The Proteasome Inhibitor Bortezomib Induces Apoptosis and Activation in Gel-Filtered Human Platelets

Round 1

Reviewer 1 Report

Ghansah et al. investigated the potential mechanism of bortezomib induced thrombocytopenia, which is the main drawback for its use for MM. There is a major flaw in this manuscript. Authors present a good portion of evidence demonstrating the procoagulant potential of bortezomib treated platelets and also referring to them as apoptotic. Whereas apoptotic platelets are not procoagulant, rather platelets dying with necrotic pattern demonstrate procoagulant functionality. Kholmukhamedov et al. Thrombosis and haemostasis 117 (11), 2207-2208 extensively discusses this. Also,  Kholmukhamedov et al. Blood 132, 2420 have shown that only necrotic and not apoptotic platelets support active prothrombinase.  

All the data presented in this manuscript including PS exposure, support in thrombin generation, etc. is indicative that bortezomib induces procoagulant platelet formation. It has to be mentioned, however, that support of coagulation by procoagulant platelets is spatio-temporally and contextually regulated.
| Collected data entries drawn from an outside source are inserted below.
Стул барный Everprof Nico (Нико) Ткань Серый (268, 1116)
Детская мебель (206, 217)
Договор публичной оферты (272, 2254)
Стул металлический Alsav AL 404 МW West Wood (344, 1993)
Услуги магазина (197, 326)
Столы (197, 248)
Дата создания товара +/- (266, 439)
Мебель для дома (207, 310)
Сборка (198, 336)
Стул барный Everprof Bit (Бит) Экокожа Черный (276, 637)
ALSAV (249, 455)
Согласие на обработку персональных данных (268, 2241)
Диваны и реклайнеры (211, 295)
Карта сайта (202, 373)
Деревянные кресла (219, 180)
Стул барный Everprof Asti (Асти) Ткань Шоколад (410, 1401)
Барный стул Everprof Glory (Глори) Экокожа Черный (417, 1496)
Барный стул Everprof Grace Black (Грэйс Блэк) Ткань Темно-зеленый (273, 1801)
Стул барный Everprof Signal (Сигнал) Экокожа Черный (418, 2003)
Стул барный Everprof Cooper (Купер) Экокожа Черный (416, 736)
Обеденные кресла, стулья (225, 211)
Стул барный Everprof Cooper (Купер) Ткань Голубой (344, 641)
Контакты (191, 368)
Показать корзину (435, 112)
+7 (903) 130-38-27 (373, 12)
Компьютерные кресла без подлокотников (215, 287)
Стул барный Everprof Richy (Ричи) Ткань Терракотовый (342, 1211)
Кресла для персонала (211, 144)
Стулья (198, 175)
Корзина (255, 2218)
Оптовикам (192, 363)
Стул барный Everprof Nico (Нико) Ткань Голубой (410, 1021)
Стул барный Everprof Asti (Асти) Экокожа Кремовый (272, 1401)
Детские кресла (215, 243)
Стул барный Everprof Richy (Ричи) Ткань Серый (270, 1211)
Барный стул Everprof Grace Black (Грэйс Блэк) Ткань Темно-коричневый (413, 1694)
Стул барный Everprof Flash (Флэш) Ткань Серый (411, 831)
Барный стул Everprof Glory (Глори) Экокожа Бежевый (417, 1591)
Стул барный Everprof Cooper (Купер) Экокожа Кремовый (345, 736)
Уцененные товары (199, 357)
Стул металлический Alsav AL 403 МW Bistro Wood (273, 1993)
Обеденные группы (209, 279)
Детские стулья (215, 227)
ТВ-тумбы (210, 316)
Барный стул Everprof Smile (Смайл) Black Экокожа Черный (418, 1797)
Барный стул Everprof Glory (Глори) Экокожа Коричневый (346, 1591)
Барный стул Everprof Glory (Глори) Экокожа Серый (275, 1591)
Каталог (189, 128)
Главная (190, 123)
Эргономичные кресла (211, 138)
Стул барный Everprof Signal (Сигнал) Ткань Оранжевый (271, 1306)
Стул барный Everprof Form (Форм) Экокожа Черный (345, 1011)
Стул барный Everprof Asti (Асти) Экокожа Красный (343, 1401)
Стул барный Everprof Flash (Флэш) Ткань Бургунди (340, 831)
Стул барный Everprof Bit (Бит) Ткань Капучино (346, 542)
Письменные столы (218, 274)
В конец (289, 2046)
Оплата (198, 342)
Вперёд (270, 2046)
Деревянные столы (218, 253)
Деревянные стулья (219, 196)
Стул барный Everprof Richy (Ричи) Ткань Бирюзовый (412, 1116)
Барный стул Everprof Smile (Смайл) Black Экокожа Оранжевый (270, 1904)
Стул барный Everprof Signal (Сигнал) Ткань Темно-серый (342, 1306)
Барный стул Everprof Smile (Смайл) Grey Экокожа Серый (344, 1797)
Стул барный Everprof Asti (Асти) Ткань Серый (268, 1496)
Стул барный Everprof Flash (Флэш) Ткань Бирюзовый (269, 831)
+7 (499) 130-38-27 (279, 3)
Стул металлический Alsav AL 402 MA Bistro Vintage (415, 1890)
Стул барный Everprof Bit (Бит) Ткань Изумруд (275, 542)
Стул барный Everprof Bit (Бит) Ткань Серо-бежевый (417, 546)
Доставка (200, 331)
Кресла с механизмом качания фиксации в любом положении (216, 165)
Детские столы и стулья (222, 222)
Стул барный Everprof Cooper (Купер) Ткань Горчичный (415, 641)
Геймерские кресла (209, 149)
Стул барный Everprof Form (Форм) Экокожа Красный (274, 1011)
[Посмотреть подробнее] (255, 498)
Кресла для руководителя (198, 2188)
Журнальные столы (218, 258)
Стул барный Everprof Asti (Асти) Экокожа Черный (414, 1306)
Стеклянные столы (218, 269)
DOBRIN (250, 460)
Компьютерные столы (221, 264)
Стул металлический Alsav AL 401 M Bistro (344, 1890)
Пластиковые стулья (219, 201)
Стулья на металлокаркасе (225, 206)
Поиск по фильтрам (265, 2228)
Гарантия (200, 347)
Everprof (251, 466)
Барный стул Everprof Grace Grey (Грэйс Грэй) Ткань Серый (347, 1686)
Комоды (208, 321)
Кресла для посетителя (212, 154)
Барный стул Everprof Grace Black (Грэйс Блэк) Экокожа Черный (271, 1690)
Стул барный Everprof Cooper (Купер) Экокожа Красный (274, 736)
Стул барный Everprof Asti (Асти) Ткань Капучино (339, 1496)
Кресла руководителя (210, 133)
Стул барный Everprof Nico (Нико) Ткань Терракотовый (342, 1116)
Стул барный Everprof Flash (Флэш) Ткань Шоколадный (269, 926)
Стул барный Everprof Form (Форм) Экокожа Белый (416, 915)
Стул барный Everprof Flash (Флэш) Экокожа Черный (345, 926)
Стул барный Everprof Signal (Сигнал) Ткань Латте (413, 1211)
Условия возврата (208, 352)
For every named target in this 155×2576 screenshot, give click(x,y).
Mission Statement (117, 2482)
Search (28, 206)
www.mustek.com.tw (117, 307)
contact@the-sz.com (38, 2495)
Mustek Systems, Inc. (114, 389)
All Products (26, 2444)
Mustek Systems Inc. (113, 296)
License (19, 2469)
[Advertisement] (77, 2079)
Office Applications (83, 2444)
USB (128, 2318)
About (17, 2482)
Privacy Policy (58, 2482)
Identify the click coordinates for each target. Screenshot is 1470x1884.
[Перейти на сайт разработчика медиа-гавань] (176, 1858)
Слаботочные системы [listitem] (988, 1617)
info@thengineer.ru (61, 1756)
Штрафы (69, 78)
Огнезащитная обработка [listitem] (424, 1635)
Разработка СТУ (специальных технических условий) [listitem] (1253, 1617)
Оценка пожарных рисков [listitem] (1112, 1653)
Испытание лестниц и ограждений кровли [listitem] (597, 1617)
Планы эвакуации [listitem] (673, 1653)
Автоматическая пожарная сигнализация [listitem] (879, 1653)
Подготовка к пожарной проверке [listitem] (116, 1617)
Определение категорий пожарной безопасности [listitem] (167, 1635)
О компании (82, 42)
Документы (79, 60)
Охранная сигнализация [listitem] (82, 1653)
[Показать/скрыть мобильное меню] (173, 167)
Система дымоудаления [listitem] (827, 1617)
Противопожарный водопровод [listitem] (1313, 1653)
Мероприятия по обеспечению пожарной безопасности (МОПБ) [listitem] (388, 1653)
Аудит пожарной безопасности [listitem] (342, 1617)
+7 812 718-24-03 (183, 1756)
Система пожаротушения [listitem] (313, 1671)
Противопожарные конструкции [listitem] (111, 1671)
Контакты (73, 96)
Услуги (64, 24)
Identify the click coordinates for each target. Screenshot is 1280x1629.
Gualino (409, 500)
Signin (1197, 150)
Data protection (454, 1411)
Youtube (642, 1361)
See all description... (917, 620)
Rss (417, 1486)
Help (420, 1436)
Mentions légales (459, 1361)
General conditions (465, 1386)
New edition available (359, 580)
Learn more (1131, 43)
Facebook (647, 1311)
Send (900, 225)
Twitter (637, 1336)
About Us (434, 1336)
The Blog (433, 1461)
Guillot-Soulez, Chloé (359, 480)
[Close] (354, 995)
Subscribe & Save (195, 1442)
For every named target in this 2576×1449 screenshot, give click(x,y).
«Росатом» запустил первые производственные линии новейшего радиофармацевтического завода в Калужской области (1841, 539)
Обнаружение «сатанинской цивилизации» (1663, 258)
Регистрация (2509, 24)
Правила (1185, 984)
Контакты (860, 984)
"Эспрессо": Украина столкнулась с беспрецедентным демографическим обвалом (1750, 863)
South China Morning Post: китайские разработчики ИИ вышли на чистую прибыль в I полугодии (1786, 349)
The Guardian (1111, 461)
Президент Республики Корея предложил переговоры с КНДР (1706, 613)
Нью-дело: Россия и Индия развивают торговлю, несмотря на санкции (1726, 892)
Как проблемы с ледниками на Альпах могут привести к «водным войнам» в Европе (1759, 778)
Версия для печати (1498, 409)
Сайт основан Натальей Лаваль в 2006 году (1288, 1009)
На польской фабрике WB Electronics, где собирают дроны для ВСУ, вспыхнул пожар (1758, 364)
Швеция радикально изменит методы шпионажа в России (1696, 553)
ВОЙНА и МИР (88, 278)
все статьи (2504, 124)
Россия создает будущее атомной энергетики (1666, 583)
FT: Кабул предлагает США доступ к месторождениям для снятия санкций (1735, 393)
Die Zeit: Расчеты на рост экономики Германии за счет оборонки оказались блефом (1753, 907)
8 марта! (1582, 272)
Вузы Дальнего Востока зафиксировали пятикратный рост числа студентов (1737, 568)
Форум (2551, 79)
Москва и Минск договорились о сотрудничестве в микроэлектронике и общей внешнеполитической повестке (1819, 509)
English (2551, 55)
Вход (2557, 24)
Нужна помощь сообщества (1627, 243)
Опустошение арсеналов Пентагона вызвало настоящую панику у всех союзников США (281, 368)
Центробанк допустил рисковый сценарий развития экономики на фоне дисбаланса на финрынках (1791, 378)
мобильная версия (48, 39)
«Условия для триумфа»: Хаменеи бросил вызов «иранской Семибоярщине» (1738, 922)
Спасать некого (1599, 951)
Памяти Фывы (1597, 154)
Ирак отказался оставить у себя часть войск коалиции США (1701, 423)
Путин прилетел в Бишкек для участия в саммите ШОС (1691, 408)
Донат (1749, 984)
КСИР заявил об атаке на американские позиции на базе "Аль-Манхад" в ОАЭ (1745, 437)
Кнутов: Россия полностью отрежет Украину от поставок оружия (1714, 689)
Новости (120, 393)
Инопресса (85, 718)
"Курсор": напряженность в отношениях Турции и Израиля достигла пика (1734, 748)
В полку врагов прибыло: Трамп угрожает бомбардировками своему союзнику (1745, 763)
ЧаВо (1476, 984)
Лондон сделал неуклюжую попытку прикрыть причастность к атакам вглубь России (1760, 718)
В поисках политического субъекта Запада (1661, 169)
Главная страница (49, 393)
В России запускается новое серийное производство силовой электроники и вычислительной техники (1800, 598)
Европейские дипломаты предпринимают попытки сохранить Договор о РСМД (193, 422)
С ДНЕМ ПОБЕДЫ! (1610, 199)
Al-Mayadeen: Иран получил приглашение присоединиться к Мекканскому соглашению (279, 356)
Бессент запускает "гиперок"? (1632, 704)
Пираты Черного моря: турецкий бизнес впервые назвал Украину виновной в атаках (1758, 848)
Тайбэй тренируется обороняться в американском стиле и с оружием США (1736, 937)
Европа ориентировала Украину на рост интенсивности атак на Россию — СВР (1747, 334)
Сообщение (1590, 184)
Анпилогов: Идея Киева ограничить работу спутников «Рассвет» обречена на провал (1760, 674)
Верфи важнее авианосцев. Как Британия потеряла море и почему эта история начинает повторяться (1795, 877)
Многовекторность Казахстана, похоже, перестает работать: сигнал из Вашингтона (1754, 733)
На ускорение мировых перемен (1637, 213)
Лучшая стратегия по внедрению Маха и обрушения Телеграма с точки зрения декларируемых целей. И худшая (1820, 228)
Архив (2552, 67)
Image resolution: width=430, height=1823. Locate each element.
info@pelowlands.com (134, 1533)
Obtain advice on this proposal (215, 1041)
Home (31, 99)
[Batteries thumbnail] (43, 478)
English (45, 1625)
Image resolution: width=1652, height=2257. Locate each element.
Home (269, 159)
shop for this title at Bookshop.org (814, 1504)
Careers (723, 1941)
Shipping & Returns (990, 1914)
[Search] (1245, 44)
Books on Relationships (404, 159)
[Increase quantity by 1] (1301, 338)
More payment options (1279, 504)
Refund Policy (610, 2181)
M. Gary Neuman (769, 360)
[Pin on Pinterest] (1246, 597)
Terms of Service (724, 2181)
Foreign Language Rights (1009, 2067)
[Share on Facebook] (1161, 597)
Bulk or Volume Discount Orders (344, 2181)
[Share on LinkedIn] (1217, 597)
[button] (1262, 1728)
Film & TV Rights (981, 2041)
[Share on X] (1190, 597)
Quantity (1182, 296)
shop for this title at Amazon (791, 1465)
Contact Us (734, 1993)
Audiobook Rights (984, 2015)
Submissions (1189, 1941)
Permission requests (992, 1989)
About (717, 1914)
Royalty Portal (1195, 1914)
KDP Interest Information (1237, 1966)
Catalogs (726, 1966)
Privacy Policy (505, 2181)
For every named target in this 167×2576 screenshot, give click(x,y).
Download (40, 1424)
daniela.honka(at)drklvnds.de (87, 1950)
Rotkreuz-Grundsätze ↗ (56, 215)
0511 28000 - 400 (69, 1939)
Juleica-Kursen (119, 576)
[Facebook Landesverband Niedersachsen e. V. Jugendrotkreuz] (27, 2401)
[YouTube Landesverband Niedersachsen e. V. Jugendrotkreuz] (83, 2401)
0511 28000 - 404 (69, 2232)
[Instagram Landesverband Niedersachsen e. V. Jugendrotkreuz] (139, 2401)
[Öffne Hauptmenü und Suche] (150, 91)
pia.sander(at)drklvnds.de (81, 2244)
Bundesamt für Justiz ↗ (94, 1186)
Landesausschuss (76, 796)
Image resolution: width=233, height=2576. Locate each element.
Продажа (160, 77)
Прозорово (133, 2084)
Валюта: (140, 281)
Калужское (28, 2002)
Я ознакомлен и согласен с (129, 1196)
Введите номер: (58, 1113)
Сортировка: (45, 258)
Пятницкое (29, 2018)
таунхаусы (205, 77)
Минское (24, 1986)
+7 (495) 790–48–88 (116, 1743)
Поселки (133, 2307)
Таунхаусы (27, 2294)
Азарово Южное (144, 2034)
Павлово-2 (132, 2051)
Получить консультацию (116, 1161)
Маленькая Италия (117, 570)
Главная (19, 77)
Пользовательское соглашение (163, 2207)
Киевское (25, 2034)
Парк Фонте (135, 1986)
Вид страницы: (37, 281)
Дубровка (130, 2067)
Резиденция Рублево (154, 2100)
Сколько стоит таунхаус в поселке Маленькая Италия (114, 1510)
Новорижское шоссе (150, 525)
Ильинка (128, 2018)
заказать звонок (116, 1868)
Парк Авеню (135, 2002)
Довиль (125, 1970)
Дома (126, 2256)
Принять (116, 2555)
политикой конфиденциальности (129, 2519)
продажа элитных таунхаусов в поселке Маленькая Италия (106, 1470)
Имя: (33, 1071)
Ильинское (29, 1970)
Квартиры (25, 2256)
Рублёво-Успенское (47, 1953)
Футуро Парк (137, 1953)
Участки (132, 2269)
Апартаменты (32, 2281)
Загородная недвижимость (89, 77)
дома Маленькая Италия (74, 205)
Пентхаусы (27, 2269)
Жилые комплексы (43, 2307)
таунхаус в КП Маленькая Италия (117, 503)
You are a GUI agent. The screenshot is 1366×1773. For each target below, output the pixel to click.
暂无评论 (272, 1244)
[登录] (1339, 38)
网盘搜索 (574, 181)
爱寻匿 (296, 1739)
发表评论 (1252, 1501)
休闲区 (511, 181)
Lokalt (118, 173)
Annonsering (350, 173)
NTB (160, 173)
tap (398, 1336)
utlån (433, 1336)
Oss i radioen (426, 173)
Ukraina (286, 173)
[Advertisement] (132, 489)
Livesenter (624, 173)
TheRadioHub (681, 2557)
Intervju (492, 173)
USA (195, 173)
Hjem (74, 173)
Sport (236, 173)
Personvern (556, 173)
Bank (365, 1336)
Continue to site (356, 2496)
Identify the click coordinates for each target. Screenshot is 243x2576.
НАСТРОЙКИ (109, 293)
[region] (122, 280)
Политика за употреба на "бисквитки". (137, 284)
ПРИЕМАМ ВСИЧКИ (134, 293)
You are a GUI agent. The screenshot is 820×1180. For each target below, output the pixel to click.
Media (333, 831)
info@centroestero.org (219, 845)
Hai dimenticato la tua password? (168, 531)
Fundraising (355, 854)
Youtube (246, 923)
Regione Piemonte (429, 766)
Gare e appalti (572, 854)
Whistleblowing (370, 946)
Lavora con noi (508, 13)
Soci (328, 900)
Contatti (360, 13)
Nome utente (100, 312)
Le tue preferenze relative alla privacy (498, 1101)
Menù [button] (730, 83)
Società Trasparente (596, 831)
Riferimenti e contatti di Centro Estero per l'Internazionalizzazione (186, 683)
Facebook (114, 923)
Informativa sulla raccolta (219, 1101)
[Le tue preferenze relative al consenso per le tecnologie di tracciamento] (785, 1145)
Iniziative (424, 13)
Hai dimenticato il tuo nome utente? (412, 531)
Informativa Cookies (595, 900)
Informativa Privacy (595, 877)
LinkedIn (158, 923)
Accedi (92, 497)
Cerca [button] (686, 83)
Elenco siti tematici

Besides this there are a couple of other points authors need to work on: 

1. Was corn trypsin or any other inhibitor for contact activation added during thrombin generation assay? If so, state it. 
2. Line 130 states “crucial feature of apoptosis is the loss of mitochondrial membrane potential” which is not true, apoptosis is an energy requiring process and therefore disruption of MMP means there is virtually no ATP production and therefore cells with complete MMP disruption cannot undergo cell death via apoptosis.
3. Line 388 - G/L is not a common abbreviation, please correct. 

Author Response

Response to Reviewer 1.

We would like to thank the Reviewer for the comments and the following responses are provided. Our manuscript has been considerably revised as several other Reviewers raised similar points.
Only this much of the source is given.